I actually have been working on replacing the parts of the renderer that use
already deprecated OpenGL functionality (including the whole fixed GL
pipeline) with modern functionality, so I have learned a bit about the
renderer. I have worked on the tremulous code, but I guess the same code
would work on ioq3 too, the Tremulous svn usually only imports from ioquake
in the renderer subdirectory.

My modified renderer translates the Quake 3 shaders into GLSL programs and
uploads all the map geometry into VBOs. So the renderer just needs to find
the potentially visible surfaces, bind the right programs and VBOs and issue
the draw call. However, the FPS stayed on the same order of magnitude as the
default renderer.


So here are my thoughts about the subject:

The big issue to supporting a modern renderer is of course keeping
compatibility to the existing data. But there are differences:

If you want to support skeletal animations you not only have to support
another file format in the renderer, but the animations have to be
controlled differently. The current qvm just tells the renderer "hey, draw
this model interpolated 87% between frame 5 and 6", i.e. the renderer has no
idea about the animation.cfg, everything is controlled by the qvm. To
control a skeletal animation you have to pass a list of bone positions or
similar. This means you need a new interface for skeletal animation and
consequently new qvms.

If you just want to support new shader effects like parallax mapping, this
could be done without the qvm even knowing about it. You could put the
required normal maps into the pk3s, and if you extend the shaders scripts in
a way the old clients ignore the new instructions, this could be implemented
fully backward compatible, i.e. new clients can play old maps, old clients
can play new maps.

A more advanced lighting model would be possible without qvm/map changes,
but unfortunately the current bsp discards all information about static
light sources and keeps only the generated light maps and the light grid.
For effects like specular lighting you need the light direction, but you
only know the light intensity. The original renderer's specular alpha cheats
here and simply defines a fixed light position that is used for all specular
calculations, and no, this is not the location of the sun, but a point
hardcoded in tr_shade_calc.c....

If you want to go for higher performance, there is obviously no need to
break compatibility, but as I said before, the FPS gained by offloading
calculations to the GPU is not astronomical. Why is this so ?

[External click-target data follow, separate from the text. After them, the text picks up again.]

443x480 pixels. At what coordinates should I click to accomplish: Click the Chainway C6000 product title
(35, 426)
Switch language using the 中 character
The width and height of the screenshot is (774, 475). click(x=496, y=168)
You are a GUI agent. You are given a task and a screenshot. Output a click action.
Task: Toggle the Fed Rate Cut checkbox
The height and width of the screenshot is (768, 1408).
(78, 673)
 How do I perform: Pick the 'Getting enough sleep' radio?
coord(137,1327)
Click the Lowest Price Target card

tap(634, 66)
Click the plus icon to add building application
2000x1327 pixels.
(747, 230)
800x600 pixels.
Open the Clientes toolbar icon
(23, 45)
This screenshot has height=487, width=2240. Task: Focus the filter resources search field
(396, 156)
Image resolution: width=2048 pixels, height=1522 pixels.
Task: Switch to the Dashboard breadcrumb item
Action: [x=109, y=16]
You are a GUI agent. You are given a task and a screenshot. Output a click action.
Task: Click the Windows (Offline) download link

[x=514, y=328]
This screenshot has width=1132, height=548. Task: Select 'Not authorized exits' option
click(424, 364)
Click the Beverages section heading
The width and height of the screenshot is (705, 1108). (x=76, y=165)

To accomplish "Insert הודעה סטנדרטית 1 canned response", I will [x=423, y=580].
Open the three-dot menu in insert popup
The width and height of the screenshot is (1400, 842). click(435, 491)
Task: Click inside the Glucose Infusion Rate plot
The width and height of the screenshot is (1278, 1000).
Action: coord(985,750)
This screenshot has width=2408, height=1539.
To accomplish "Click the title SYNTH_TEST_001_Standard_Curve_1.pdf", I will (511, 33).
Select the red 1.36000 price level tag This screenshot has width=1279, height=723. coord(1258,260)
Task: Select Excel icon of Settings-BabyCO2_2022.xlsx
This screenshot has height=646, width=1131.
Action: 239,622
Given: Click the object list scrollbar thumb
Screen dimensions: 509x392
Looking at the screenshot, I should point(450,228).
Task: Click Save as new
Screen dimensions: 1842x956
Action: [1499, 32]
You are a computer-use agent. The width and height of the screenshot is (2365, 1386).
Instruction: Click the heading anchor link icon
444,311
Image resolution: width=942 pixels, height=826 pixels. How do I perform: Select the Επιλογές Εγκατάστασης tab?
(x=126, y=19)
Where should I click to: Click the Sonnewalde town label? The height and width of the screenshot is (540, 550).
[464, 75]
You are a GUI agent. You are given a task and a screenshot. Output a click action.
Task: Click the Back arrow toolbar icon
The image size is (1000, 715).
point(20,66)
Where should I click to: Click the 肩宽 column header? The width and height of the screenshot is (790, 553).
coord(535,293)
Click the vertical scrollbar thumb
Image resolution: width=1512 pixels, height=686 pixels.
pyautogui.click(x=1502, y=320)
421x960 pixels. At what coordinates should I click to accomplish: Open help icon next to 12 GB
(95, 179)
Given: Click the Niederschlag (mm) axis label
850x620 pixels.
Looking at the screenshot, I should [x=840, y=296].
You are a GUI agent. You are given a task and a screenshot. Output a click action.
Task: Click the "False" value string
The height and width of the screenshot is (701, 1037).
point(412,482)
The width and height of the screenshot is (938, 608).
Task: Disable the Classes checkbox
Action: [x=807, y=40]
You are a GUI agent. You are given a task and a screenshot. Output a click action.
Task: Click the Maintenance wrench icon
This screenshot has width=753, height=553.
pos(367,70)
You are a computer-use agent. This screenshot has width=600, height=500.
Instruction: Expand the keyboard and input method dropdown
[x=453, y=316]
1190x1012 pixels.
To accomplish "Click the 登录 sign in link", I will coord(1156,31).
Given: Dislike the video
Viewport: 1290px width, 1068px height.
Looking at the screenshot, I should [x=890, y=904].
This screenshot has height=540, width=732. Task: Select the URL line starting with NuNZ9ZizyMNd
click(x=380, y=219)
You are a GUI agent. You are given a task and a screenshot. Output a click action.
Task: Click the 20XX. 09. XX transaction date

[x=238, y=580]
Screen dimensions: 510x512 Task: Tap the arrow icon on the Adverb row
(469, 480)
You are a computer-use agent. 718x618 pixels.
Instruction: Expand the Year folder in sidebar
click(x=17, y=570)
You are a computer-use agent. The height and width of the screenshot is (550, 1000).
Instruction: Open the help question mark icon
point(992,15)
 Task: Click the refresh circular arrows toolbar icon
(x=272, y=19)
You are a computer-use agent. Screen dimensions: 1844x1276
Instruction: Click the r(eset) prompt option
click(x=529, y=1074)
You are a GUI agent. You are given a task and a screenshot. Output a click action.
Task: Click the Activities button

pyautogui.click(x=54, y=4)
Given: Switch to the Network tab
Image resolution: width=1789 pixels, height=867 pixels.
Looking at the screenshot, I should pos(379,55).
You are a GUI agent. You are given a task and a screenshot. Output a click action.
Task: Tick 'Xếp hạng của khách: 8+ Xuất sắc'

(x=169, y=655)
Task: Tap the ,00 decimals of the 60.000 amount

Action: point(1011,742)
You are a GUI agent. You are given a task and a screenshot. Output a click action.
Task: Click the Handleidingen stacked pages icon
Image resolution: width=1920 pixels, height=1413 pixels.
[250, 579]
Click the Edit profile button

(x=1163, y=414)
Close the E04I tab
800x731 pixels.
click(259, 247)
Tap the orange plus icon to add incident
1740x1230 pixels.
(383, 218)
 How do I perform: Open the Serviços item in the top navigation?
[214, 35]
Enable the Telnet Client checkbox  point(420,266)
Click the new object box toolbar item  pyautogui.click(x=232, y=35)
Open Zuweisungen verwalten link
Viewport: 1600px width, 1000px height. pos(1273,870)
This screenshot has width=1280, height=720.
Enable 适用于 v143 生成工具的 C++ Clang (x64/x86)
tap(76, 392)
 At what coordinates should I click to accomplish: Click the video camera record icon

Well firstly most levels are designed for the current renderer, which means
the bulk of the maps doesn't use any fance shader scripts at all. Rendering
single-pass texture*lightmap surfaces is not a big issue on CPU or GPU. If
you add shader effects to every surface, a GLSL renderer would have less
problems to handle it, but current maps simply don't do it because they
target the original renderer.

Secondly modern GPUs can render insane amounts of vertexes because they are
very parallel architectures. But this works only when you have many vertexes
and/or fragments that are processed identically. If you have >1000 shader
units on your GPU and tell them to render a single 4-vertex quad, it just
doesn't scale. Ideally you give the GPU a few large batches of data that
each have to be processed identically, but the Q3 maps usually have lots of
surfaces each with it's own shader/texture, so that you can only push a few
vertexes until you have to change the GL state again. (If you actually try
to render a batch of more than 1000 vertexes, the renderer will even split
it up !)

So, IMHO, there are some points that have to be decided:

- pluggable renderer or not: putting the renderer in a DLL/so should be
possible with medium effort, the engine calls into the renderer only via the
refexport_t, but the renderer doesn't always use the corresponding
refimport_t.
  - update the old renderer or create a new one: without renderer plugins
the question is moot, but if there is a plugin structure should the original
renderer be kept as is ?

- what is the target of the new renderer ? The current renderer targets
OpenGL 1.1, with some extensions. A new renderer could target 2.1
(~DirectX9), 3.4 (~DirectX10) or 4.0 (~DirectX11). Other possible targets
would be DirectX9/10/11 or OpenGL ES 2.0.

- how do you want to handle features that require new data ? should it be
possible to run a new map on an old client (without the new features ofc),
or is it ok if old clients fail on a new map ?

- do you want to preserve qvm/shader/bsp compatibility ? some features will
require new qvms, others only new shaders or a new bsp format.